The specific impulses \(I_{sp} = T / (\dot{m} \,g_{o})\) calculated from the delivered thrusts in Fig.  7 are of \(14000-20000\,\text {s}\) for Argon gas and are higher than the ratio \(I_{sp} = v_{i}/g_{o} \simeq 4400\,\text {s}\) obtained with the peak drift speed of the fast ion group in Fig. 2. This discrepancy can be explained by the additional contributions to the thrust of the slow ion group, together with the elevated exhaust velocity of neutrals. The latter results from the collisional gas heating inside the ionization chamber of Fig. 1 by ionizing electrons from the cathode. Their motion inside is essentially limited along the magnetic field lines produced by a set of permanent magnets as shows Fig. 1.

For energies over 100 eV, the collisional cross sections for ionization, momentum transfer and elastic cross sections for Argon of \((0.7-2.0) \times 10^{-15}\,\text {cm}^{2}\) are similar.
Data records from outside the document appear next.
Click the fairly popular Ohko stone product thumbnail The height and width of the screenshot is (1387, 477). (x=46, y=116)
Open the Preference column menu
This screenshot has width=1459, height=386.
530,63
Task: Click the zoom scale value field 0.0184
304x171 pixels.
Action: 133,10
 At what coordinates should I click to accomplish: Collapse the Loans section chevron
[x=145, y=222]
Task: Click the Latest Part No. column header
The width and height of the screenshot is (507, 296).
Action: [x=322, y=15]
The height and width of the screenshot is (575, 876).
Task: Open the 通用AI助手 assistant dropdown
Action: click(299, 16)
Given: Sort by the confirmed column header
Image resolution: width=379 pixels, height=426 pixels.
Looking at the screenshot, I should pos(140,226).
The average velocity of neutrals is increased by the collisional transference of energy by fast electrons from the cathode and, simultaneously the propellant gas becomes partially ionized.

Therefore, ions in Fig. 2 have a similar energy distribution around the average velocity than neutral gas atoms before the ionizing collision [4]. The high temperatures of the ions \(T_{if} \simeq 60\,\text {eV}\) and \(T_{is} \simeq 60\,\text {eV}\) for the slow and fast ion groups are explained by the transfer of energy from fast electrons coming from the external cathode to the atoms of propellant neutral gas [4].
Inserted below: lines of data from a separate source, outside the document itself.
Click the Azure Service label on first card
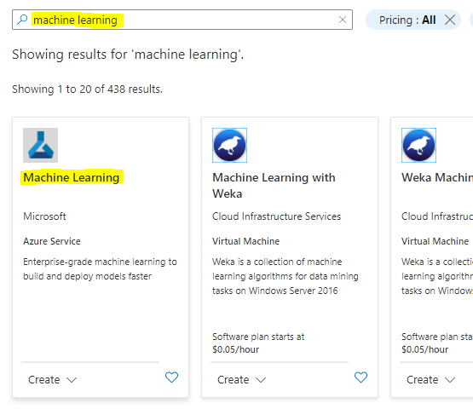 pyautogui.click(x=52, y=241)
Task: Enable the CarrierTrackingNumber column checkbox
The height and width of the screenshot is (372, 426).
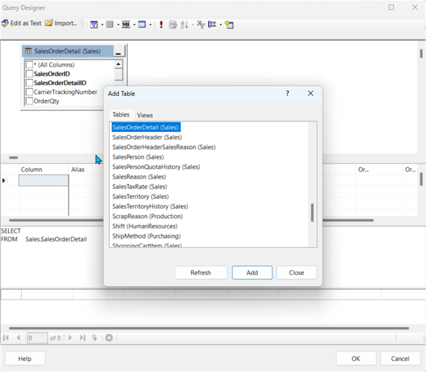Action: click(29, 92)
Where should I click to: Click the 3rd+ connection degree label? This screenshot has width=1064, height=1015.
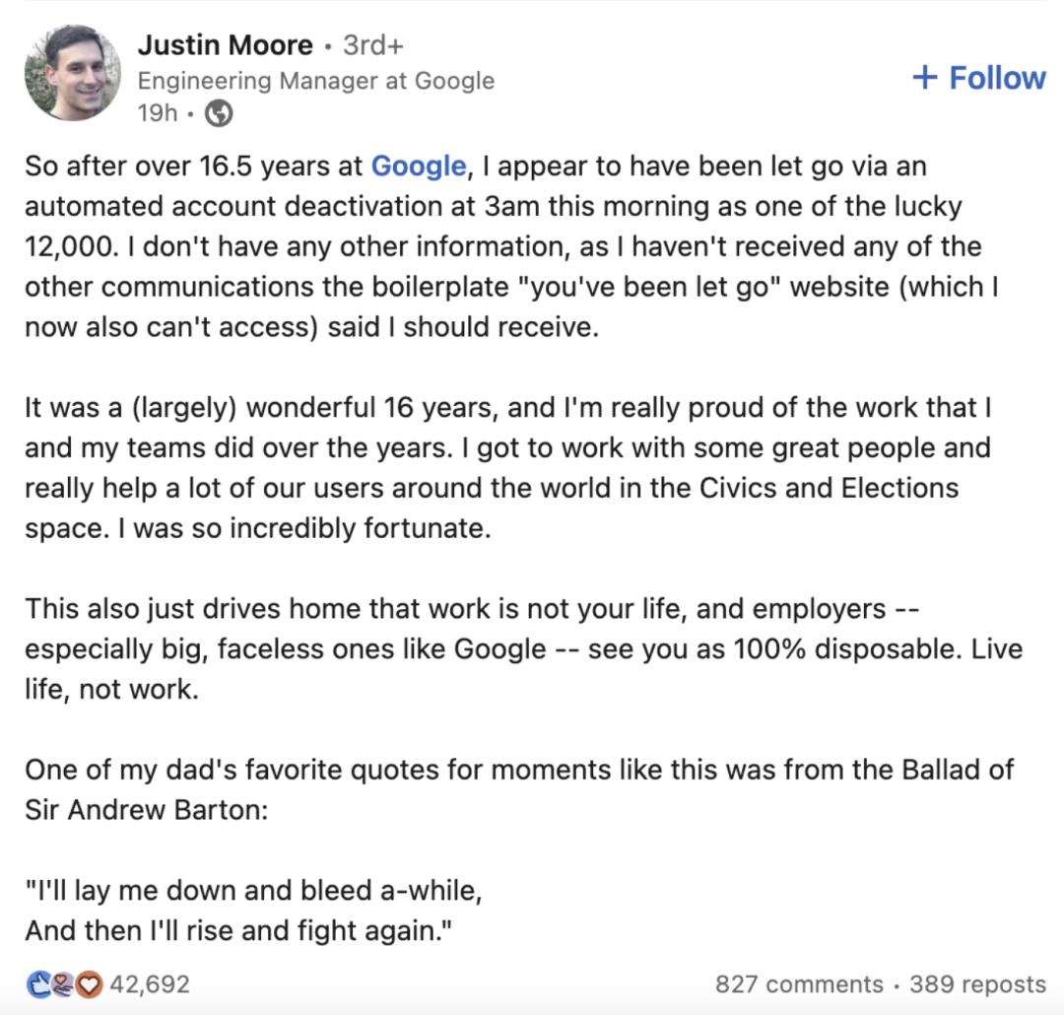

The electric power intake of the alphie thruster is typically within the \(W = 200-350\,\text {W}\) range at low and high acceleration voltages. The kinetic power can be estimated as \(P_{W} = T \times v_{mi}\) where \(v_{mi}\) is an average velocity of the exhausted particles, that can be approximated by the velocities \(v_{i} \sim 20-40\,\text {km/s}\) corresponding to the maxima of the IVDFs. These give thruster efficiencies of \(\eta = P_{W} / W \sim 8\%-40\%\) using the range of thrusts in Fig. 7.

Conclusions

The recently introduced alphie thruster in [3,4,5,6], is a disruptive concept of a gridded engine when compared to conventional (Kaufman) gridded ion engines in which only ions are transported through the ion optics system [1]. In the alphie scheme, both positive and negative charges move through the open spaces of its two-grids system along opposite directions under the same self-consistent electric field. The latter is produced by the DC electric potential applied to the grids and the currents of exiting ions and ionizing electrons moving inwards. This basic operation principle has been studied in the laboratory and also with numerical simulations [3, 4, 7, 8].
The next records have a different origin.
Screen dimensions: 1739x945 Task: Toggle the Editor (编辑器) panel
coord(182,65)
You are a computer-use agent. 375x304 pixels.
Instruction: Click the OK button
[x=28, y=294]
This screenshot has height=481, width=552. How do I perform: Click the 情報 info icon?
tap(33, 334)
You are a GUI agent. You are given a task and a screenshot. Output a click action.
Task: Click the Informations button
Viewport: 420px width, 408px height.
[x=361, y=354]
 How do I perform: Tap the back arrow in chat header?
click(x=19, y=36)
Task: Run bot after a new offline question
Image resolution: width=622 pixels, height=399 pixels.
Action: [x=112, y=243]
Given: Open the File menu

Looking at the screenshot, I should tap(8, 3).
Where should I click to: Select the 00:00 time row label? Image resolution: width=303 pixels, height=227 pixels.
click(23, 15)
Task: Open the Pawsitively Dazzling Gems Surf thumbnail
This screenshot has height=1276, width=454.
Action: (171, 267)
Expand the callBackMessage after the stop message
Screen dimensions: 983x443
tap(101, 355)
Figure 2 shows that the alphie thruster expels an ion stream that splits into fast and slow supersonic ion groups at high \(V_{AC}\) acceleration potentials. The slow ion group originates from resonant and non-resonant charge exchange collisions with neutral gas atoms leaking through the aligned holes of the two grids.

The velocity of ions in the IVDFs of Fig. 2 results from two different physical mechanisms. In first place, the collisional increase in the temperature of the neutral gas inside the ionization chamber, next the subsequent acceleration of the ions along the axial direction by the self-consistent electric field established in the open spaces of the grids.

This two-stage process delivers the throttleable impulses of Fig. 7, which can be controlled by either, the acceleration potential \(V_{AC}\) and the propellant mass flow rate Q. The high specific impulses \(I_{sp} = T / (\dot{m} \, g_{o})\) of the alphie thruster are not only due to the average speed of the fast group of IVDFs in Fig. 2 since the slow ion population and the high average velocity of neutrals resulting from collisional electron heating also contribute to the thrust delivered.

The complex dynamics of electrons in the axial direction of the plasma plume shown in Fig. 6 requires further study. Due to its lower mass and high speeds, there may be contributions from radial electron flows produced by small changes in the plasma potential.

The characterization of the alphie thruster performance for Xenon and Kripton will be carried out soon as well as the detailed study of the ion velocity distributions along the transverse directions to the axis of symmetry of the plasma plume.